Print the line containing "Viewport: 1130px width, 729px", then every line after it through the end of the material, exactly as written and without pictures.

* Supplied records
________________

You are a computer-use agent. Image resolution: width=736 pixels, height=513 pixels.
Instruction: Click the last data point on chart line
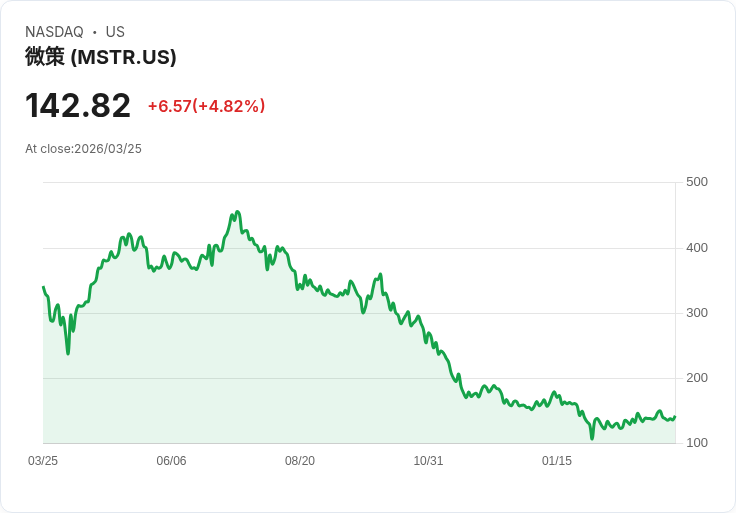pos(675,417)
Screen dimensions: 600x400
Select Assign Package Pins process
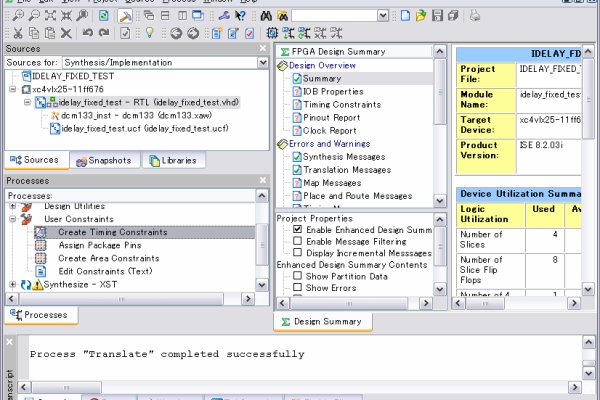(x=98, y=245)
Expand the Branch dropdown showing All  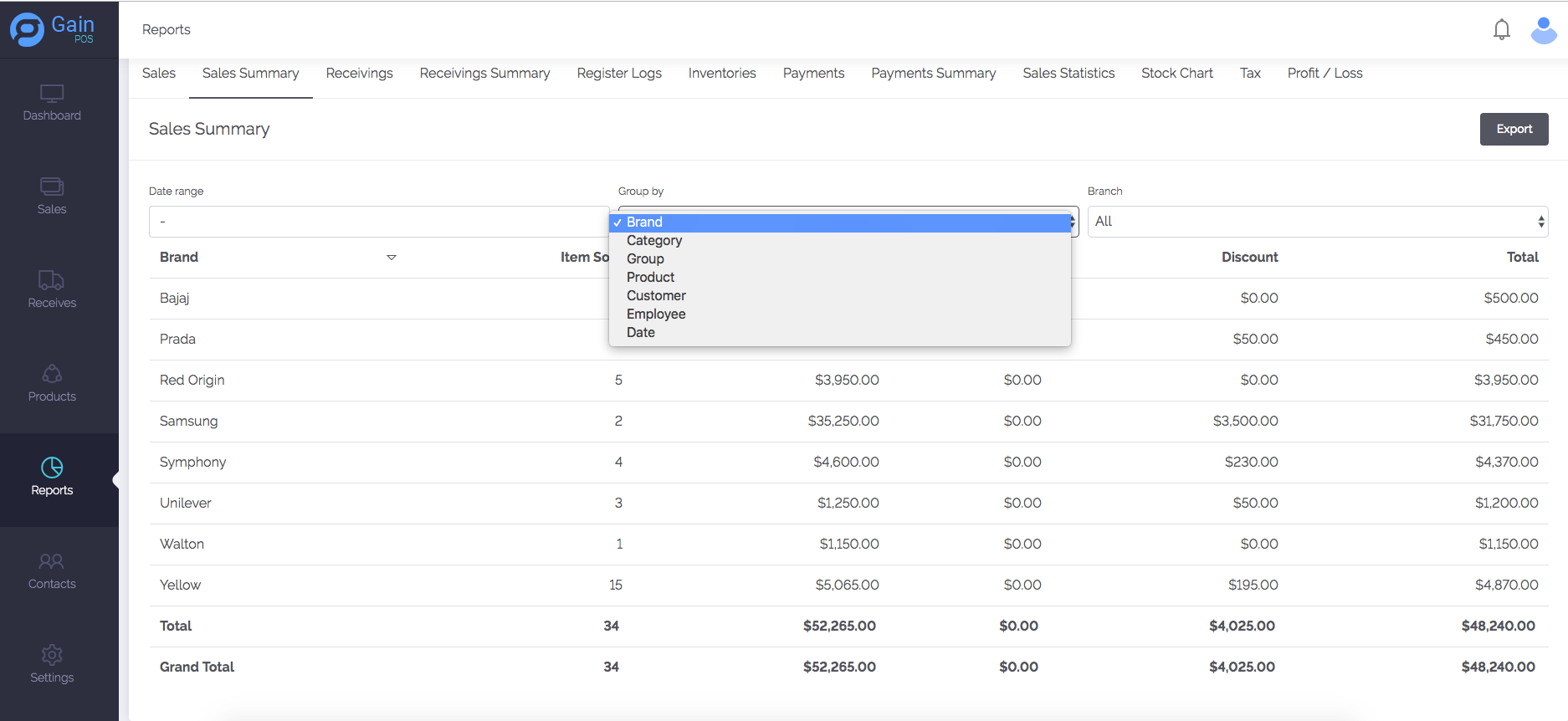tap(1317, 222)
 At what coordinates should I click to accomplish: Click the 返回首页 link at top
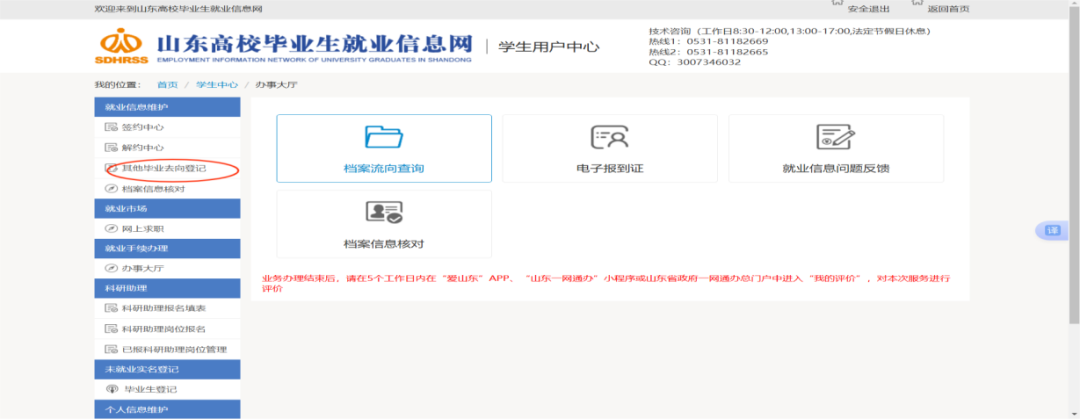click(x=948, y=9)
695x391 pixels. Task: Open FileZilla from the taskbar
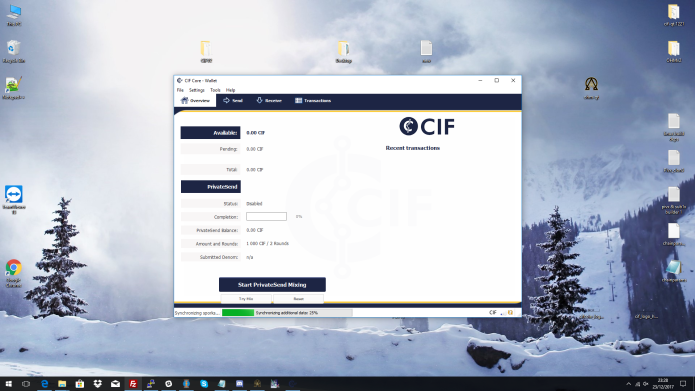coord(133,384)
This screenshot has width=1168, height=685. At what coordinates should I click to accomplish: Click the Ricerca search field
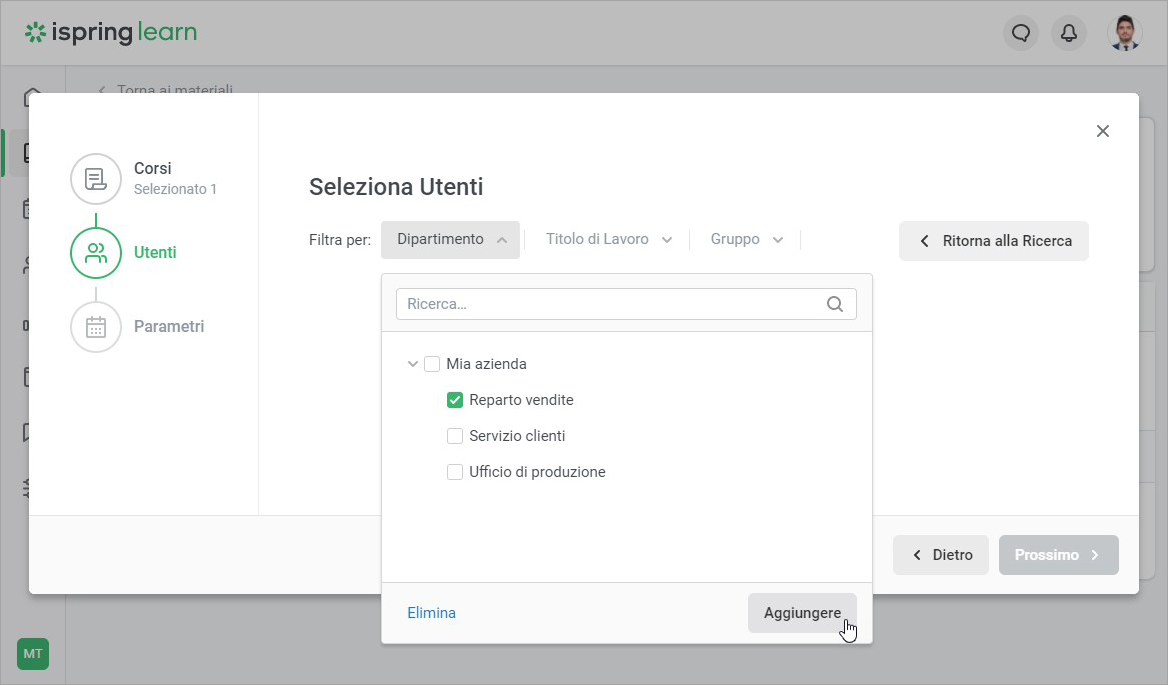coord(610,304)
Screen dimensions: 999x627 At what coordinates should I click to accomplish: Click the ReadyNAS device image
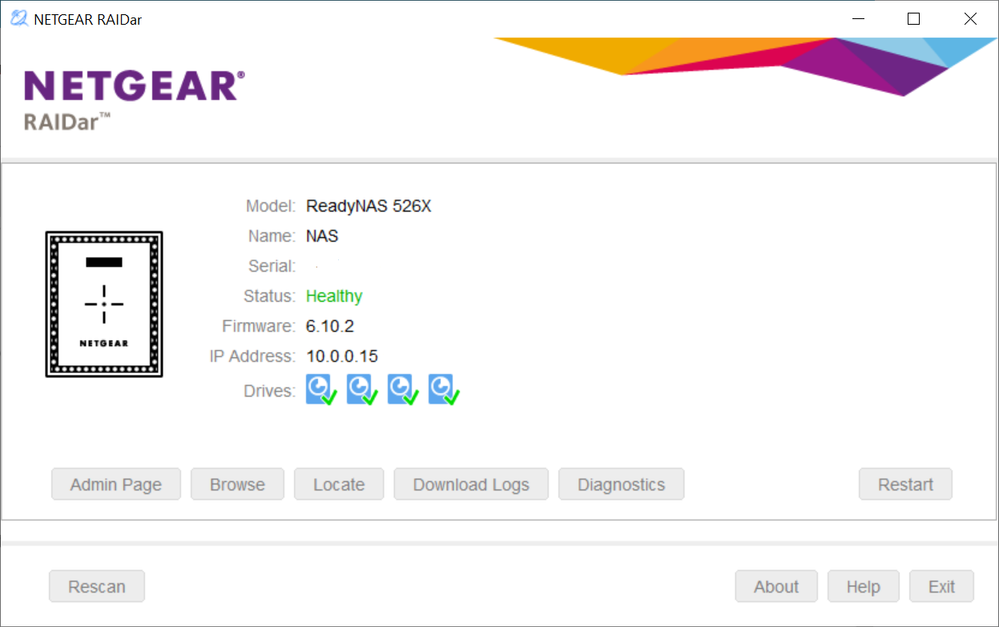pyautogui.click(x=104, y=304)
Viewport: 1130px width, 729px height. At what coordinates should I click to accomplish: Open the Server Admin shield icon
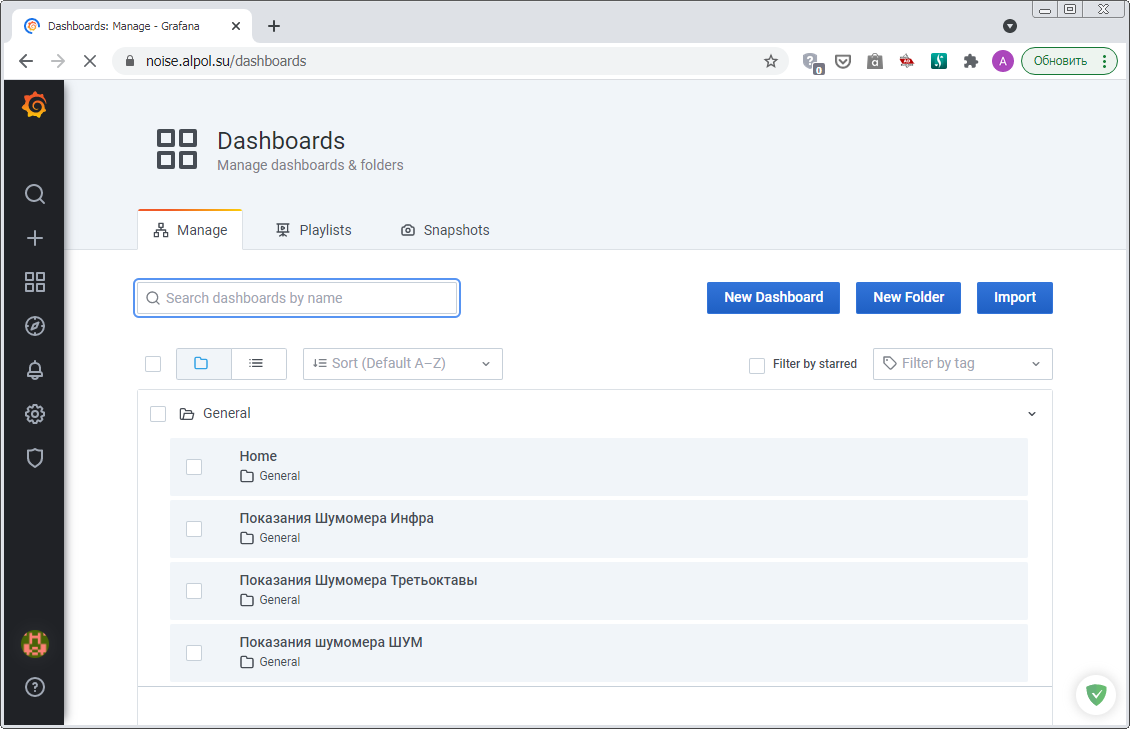point(35,458)
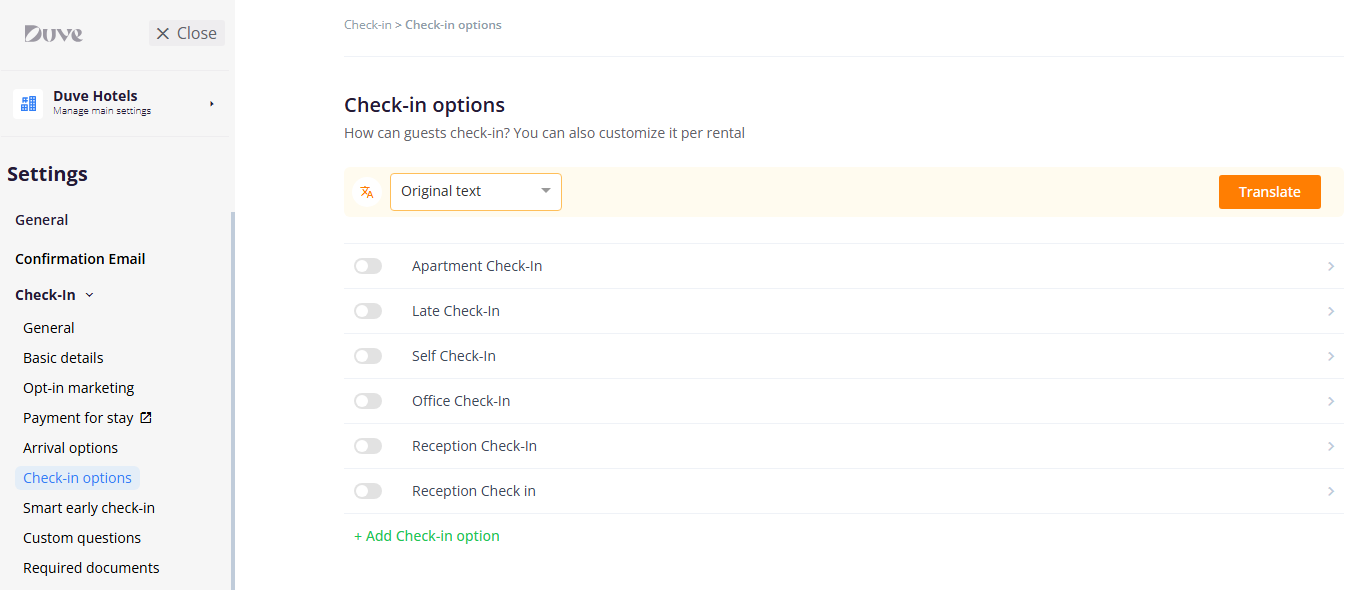Open Office Check-In row arrow
The width and height of the screenshot is (1364, 590).
(1331, 402)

________________

* Solution to this problem
Viewport: 1130px width, 729px height. At what coordinates should I click to accomplish: Open the Server Admin shield icon
point(35,458)
Open Office Check-In row arrow
The width and height of the screenshot is (1364, 590).
(1331, 402)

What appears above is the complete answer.